Worker Mobility, R&D Human Capital, and Firm Productivity with Erling Barth, James C. Davis, Gerald R. Marschke, and Andrew J. Wang
The Impact of High-Skilled Immigration on Domestic Workers (Working Title) with Richard B. Freeman, Gerald R. Marschke, and Xiupeng Wang
The Impact of High-Skilled Immigration on Firm Innovation and Productivity (Working Title) with Richard B. Freeman, Gerald R. Marschke, and Xiupeng Wang
Foreign IT Workers and Firms’ Investment in IT (Working Title) with Wang Jin, Chewei Liu, and Xiupeng Wang
US Engineering Employment During the COVID-19 Pandemic with James C. Davis, Gerald R. Marschke, and Andrew J. Wang; 2022 ASEE Annual Conference Proceedings (Link)
This paper analyzes the employment trajectories of engineering workers—both workers in occupations formally classified as engineering and workers in occupations not formally classified as engineering but where engineering knowledge is important—during the COVID-19 pandemic.
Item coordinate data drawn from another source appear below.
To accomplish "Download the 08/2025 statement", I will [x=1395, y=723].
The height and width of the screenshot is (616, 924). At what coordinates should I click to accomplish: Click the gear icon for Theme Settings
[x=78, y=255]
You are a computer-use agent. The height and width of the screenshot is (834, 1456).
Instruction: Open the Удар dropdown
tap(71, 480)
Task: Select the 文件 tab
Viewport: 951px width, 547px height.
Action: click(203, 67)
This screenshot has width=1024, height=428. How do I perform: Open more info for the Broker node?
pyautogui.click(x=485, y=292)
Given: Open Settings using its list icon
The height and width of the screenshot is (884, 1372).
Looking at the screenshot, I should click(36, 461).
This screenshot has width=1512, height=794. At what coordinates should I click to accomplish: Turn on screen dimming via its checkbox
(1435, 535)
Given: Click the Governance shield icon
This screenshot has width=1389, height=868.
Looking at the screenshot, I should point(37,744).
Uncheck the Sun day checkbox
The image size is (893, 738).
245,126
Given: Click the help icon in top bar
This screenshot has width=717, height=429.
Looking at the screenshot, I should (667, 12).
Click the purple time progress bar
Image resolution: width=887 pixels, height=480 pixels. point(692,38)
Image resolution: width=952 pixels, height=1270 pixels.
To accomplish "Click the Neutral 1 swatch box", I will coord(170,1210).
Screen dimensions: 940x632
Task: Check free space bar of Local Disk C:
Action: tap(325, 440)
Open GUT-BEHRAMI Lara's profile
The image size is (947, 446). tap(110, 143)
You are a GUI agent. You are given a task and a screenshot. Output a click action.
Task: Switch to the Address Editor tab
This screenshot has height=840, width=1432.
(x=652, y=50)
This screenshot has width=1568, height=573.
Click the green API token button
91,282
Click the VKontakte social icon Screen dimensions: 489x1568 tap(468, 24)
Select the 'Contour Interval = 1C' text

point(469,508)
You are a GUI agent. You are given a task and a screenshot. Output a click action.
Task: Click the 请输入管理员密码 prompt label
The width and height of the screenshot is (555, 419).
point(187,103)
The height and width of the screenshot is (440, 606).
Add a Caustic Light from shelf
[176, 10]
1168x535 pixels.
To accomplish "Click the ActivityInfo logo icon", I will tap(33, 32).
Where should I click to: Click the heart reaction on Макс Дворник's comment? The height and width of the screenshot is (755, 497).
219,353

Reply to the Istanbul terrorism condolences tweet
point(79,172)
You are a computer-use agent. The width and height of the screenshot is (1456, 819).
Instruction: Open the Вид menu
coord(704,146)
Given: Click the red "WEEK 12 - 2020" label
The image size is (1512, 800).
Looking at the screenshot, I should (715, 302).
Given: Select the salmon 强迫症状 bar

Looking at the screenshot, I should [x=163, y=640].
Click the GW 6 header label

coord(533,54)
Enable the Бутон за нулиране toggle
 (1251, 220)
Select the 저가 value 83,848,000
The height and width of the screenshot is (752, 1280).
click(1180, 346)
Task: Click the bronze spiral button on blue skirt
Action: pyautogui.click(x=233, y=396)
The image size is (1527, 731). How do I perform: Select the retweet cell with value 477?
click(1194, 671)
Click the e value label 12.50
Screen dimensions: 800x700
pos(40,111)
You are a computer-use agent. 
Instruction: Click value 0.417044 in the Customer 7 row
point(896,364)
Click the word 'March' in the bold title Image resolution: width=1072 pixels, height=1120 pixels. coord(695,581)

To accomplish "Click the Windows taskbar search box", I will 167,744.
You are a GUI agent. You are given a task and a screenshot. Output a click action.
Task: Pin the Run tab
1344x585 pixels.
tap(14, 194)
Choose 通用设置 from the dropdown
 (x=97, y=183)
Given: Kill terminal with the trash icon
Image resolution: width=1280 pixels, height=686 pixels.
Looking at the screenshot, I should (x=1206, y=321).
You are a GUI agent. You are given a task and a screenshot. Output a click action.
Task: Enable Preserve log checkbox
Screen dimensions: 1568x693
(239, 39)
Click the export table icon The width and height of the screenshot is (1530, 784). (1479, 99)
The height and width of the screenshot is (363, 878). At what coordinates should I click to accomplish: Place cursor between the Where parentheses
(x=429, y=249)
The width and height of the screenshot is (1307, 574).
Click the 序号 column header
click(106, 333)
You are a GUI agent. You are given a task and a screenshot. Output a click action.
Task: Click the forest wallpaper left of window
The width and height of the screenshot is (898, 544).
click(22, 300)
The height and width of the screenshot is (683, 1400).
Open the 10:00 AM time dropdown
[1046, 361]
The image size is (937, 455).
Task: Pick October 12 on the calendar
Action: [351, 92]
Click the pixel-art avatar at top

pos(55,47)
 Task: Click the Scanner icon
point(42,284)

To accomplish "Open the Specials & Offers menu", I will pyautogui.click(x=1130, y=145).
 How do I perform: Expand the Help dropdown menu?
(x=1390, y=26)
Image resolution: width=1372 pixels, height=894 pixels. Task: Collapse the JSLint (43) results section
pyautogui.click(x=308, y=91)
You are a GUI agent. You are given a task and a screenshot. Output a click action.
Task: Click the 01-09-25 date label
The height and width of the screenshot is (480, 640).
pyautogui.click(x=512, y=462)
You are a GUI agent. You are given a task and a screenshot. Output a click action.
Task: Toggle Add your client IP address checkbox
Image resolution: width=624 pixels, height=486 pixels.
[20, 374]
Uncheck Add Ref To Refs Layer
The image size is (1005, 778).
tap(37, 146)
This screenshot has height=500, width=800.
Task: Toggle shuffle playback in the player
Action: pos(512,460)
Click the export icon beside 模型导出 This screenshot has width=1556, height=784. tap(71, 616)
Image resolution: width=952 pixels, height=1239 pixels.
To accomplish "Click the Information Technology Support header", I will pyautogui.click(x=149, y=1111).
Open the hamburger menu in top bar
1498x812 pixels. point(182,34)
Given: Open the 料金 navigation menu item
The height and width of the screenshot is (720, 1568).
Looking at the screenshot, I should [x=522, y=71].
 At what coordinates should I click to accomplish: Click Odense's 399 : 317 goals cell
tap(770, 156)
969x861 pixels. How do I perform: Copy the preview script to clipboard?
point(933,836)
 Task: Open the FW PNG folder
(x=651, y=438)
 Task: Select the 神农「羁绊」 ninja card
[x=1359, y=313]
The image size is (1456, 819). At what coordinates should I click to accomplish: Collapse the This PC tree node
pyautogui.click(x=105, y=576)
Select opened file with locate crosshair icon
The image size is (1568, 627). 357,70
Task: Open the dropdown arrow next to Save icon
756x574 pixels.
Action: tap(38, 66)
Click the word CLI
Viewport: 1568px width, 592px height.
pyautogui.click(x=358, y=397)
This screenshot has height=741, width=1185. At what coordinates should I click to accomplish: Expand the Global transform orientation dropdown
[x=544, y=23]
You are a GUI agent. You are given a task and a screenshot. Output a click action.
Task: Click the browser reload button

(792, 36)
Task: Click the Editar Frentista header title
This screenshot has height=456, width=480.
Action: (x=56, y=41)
We find that the employment rate of workers in engineering occupations fell by 6.6 percentage-points at the onset of the pandemic compared to a 13.1 percentage-point drop among workers in non-engineering jobs, and that workers in jobs where engineering knowledge is important were less likely to suffer employment loss during the pandemic, regardless of whether their occupation is formally classified as a STEM engineering occupation. This suggests that engineering knowledge is beneficial in reducing a worker’s unemployment risk during recessions. We also find that industries with the highest share of engineers as workers tended to experience smaller percentage declines in employment during the pandemic compared to overall US employment, although employment in aerospace and motor vehicle manufacturing industries remained over 10% below pre-recession employment as of 2021Q4.